Ein 24-jähriger Motorradfahrer wurde in Santa Cruz de Tenerife mit 102 Kilometern pro Stunde auf der Calle Pedro Suárez Hernández gemessen, wo die Höchstgeschwindigkeit auf 30 km/h begrenzt ist. Die Polizei entdeckte den Verstoß im Rahmen einer routinemäßigen Geschwindigkeitskontrolle am 8. Juli gegen 17:40 Uhr. Damit überschritt der Fahrer die erlaubte Geschwindigkeit um 72 km/h – eine strafrechtlich relevante Geschwindigkeitsüberschreitung in Spanien. Zudem stellte die örtliche Polizei fest, dass der junge Mann nicht als Halter des Motorrads eingetragen ist.
Die Strecke, auf der der Verstoß registriert wurde, gehört zu den innerstädtischen Straßen von Santa Cruz, die regelmäßig mit Radarkontrollen überwacht werden. Aufgrund besonderer Gefahrenzonen wie stark frequentierten Fußgängerbereichen und Schulnähe gelten in vielen Teilen der Stadt Tempo-30-Beschränkungen, um die Verkehrssicherheit zu erhöhen.
Nach spanischem Verkehrsrecht gilt eine Geschwindigkeitsüberschreitung von mehr als 60 km/h über dem erlaubten Limit auf innerstädtischen Straßen als Straftat. Für den betroffenen Fahrer bedeutet das ein Ermittlungsverfahren wegen Verkehrsgefährdung, das neben einer Geldstrafe auch eine Freiheitsstrafe von drei bis sechs Monaten, gemeinnützige Arbeit von 31 bis 90 Tagen sowie ein Fahrverbot von ein bis vier Jahren nach sich ziehen kann.
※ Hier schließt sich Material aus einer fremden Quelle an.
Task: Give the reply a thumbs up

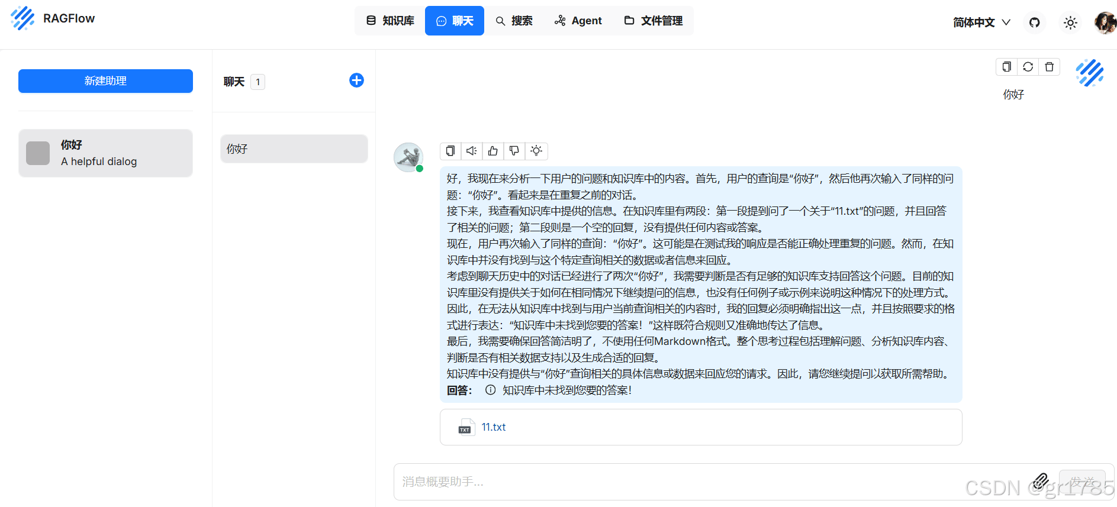Action: click(493, 151)
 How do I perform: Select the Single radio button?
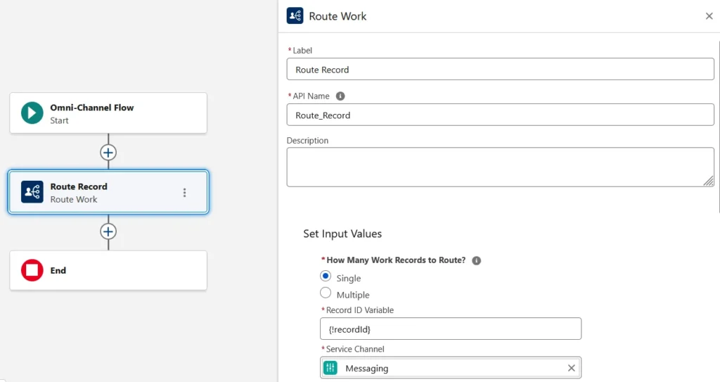326,276
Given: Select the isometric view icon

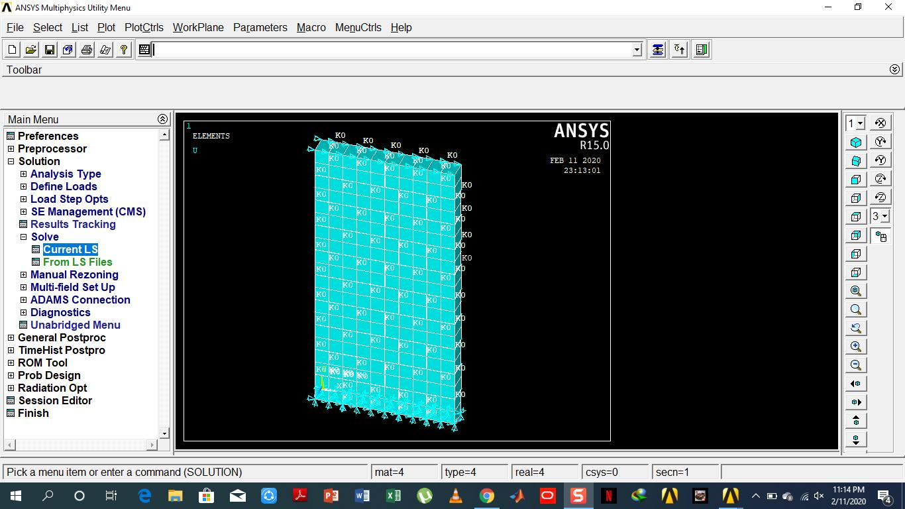Looking at the screenshot, I should click(x=855, y=142).
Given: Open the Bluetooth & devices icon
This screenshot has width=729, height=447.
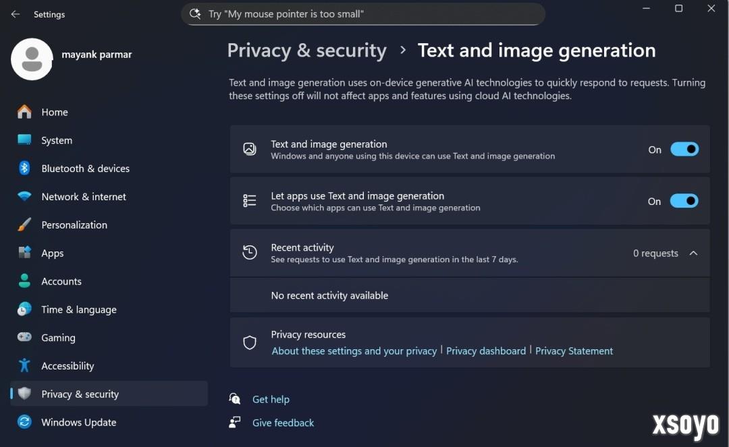Looking at the screenshot, I should click(x=25, y=169).
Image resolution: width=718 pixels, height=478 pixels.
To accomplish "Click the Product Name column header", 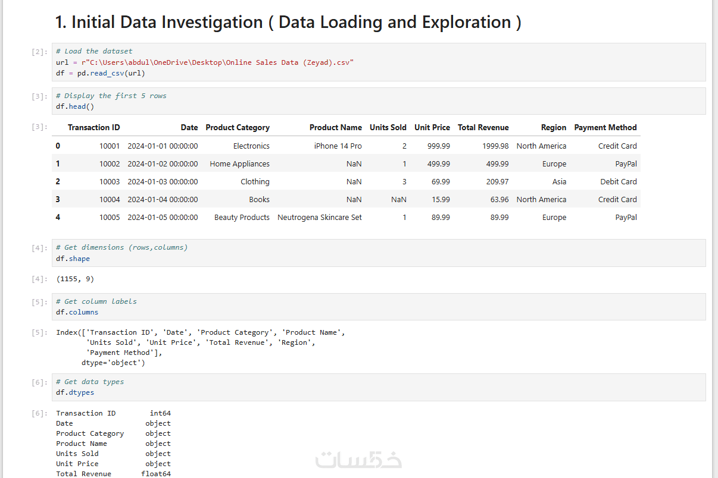I will pyautogui.click(x=335, y=127).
Die Polizei von Santa Cruz de Tenerife setzt konsequent auf Geschwindigkeitskontrollen und betreibt ein festgelegtes Kontrollprogramm, das sich auf besonders gefährdete Straßenabschnitte konzentriert. Dabei werden auch zusätzliche Radarstandorte eingerichtet, um Anwohnerbeschwerden und öffentlichen Forderungen nach verstärkter Verkehrssicherheit gerecht zu werden.
Der Fall verdeutlicht die strengen Maßnahmen gegen überhöhte Geschwindigkeit in der Stadt und die bereits bestehenden Kontrollmechanismen, die sowohl Einwohner als auch Urlauber und Auswanderer im Blick behalten. Die Stadtverwaltung und Polizei empfehlen allen Verkehrsteilnehmern, die Geschwindigkeitsbegrenzungen einzuhalten, um die Sicherheit aller Verkehrsteilnehmer zu gewährleisten und strafrechtliche Konsequenzen zu vermeiden.